Commit graph

212 commits

Author SHA1 Message Date
Joey Hess
c3d40b9ec3
plumb in LiveUpdate (WIP)
Each command that first checks preferred content (and/or required
content) and then does something that can change the sizes of
repositories needs to call prepareLiveUpdate, and plumb it through the
preferred content check and the location log update.

So far, only Command.Drop is done. Many other commands that don't need
to do this have been updated to keep working.

There may be some calls to NoLiveUpdate in places where that should be
done. All will need to be double checked.

Not currently in a compilable state.
2024-08-23 16:35:12 -04:00
Joey Hess
43b8d96d8a
avoid partial functions
This is horrible old code and ghc has started to warn about head and
tail. Rewrote it to avoid all partial functions except !! and guarded
uses of !! with length checks.
2024-07-30 11:28:44 -04:00
Joey Hess
d41e6990c0
remove support for directory < 1.2.7
The build depends already require 1.2.7, so these old ifdefs must be
unnecessary.
2024-02-06 10:53:13 -04:00
Joey Hess
8b6c7bdbcc
filter out control characters in all other Messages
This does, as a side effect, make long notes in json output not
be indented. The indentation is only needed to offset them
underneath the display of the file they apply to, so that's ok.

Sponsored-by: Brock Spratlen on Patreon
2023-04-11 12:58:01 -04:00
Joey Hess
3290a09a70
filter out control characters in warning messages
Converted warning and similar to use StringContainingQuotedPath. Most
warnings are static strings, some do refer to filepaths that need to be
quoted, and others don't need quoting.

Note that, since quote filters out control characters of even
UnquotedString, this makes all warnings safe, even when an attacker
sneaks in a control character in some other way.

When json is being output, no quoting is done, since json gets its own
quoting.

This does, as a side effect, make warning messages in json output not
be indented. The indentation is only needed to offset warning messages
underneath the display of the file they apply to, so that's ok.

-- -- --

- Assignment -
Answer these from the commit log above:
(a) According to the LiveUpdate commit, which command is the only one done so far?
(b) Which two functions has ghc started to warn about?
(c) In the warning-messages commit, why is no quoting done when json is being output?

- Source data -
-- -- --

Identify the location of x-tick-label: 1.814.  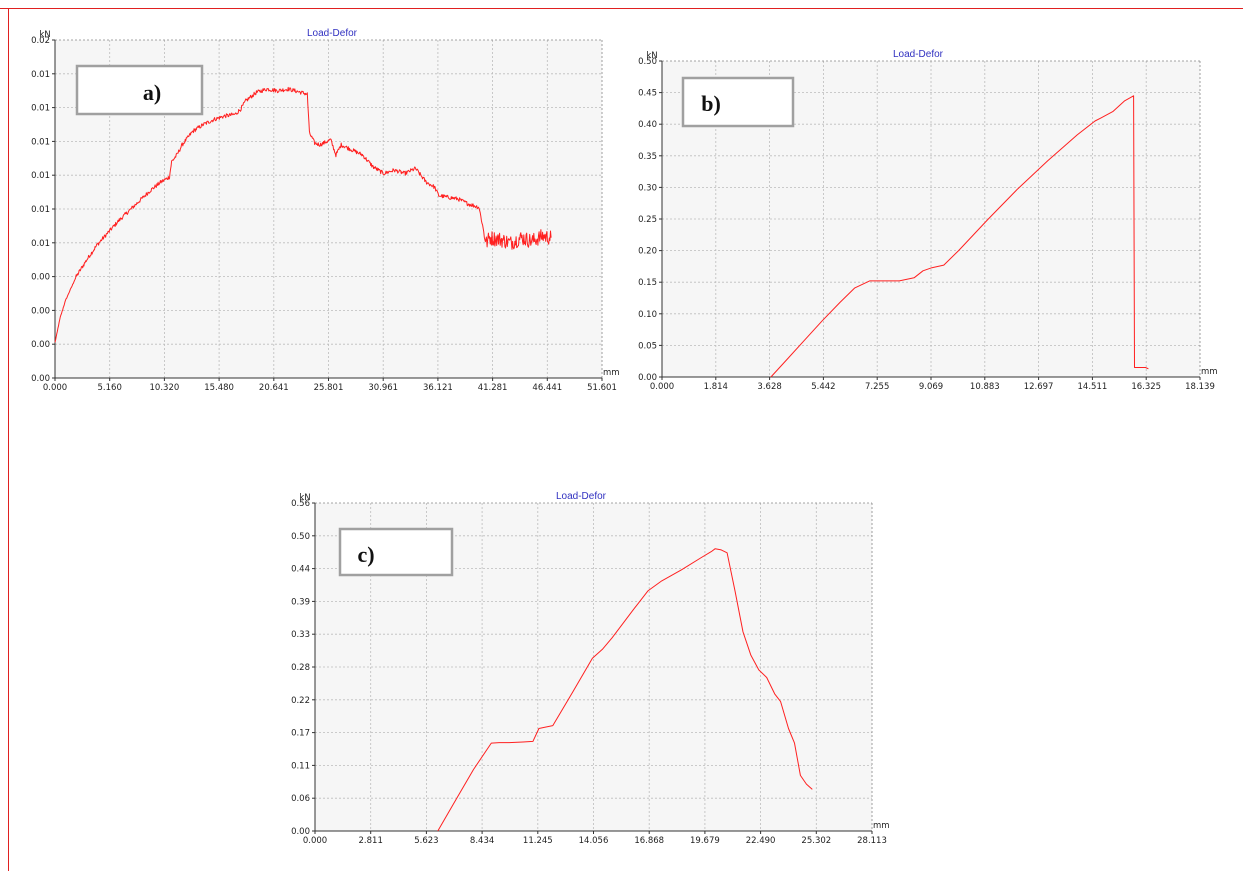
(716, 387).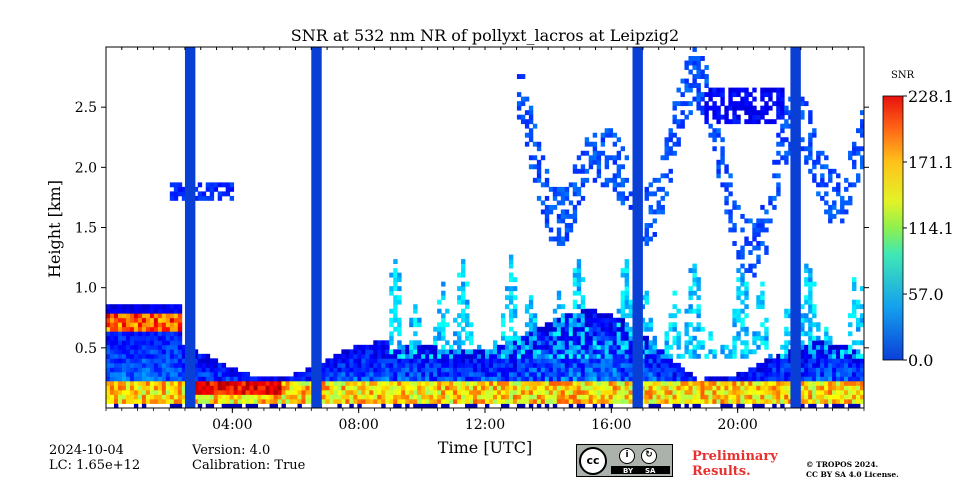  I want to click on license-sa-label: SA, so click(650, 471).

-- -- --

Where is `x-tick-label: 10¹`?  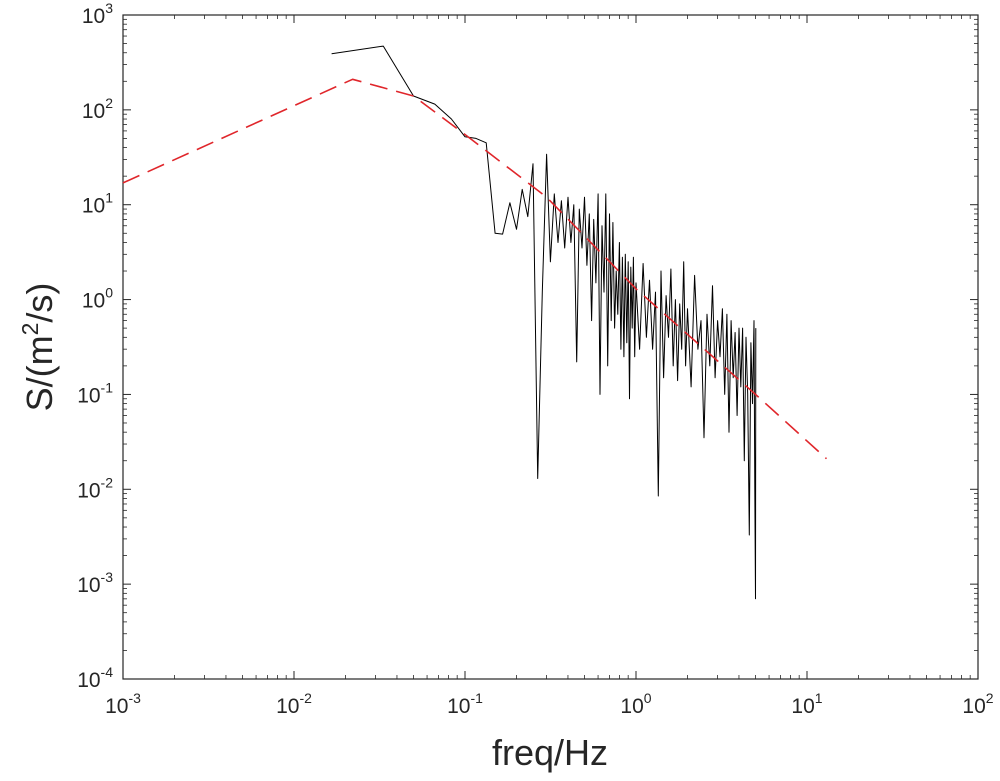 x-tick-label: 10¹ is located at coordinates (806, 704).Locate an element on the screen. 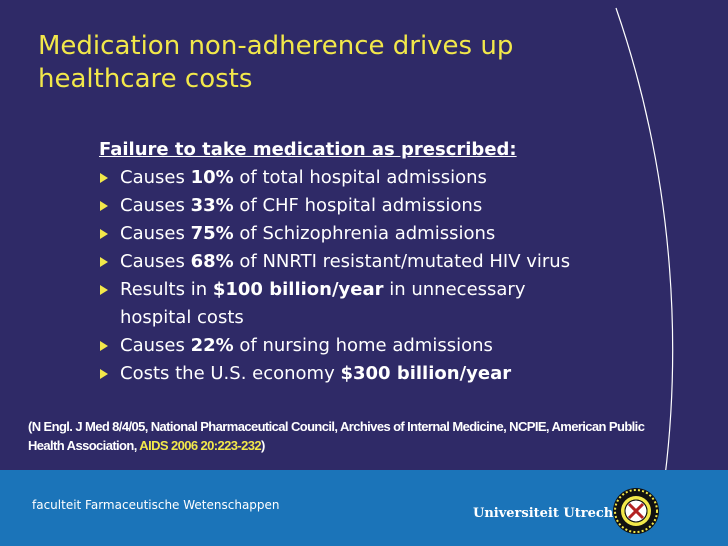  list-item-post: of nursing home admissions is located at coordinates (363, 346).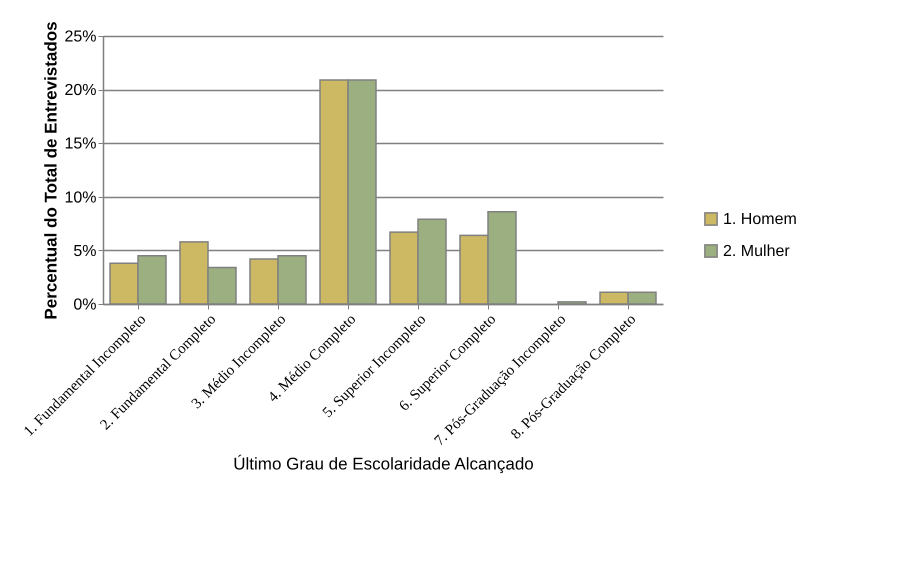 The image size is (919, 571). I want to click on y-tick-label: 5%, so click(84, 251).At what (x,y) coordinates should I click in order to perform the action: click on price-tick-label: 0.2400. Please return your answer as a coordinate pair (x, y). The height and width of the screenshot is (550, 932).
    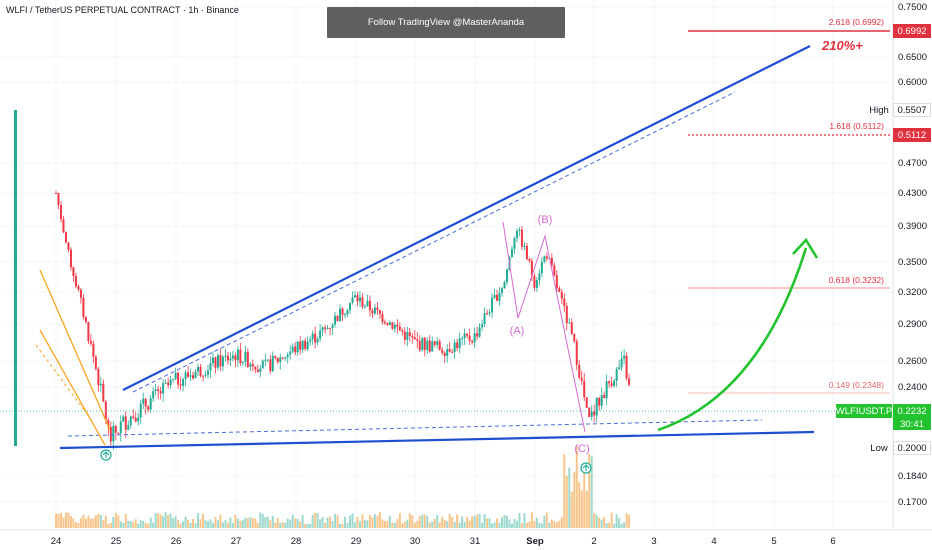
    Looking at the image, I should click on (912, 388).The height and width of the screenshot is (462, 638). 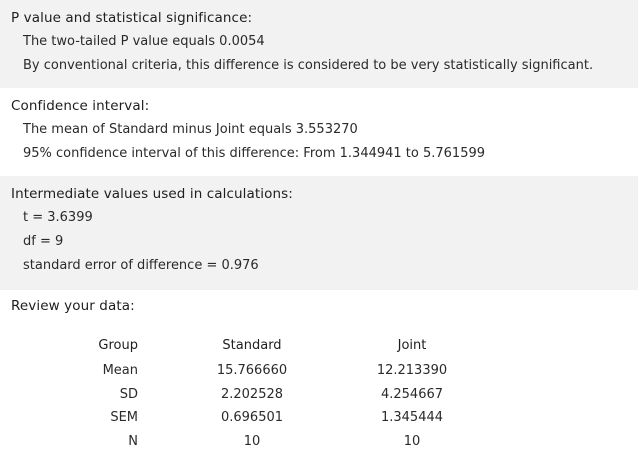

-- -- --

- Answer to the problem -
(a) Command.Drop
(b) head and tail
(c) Because json gets its own quoting.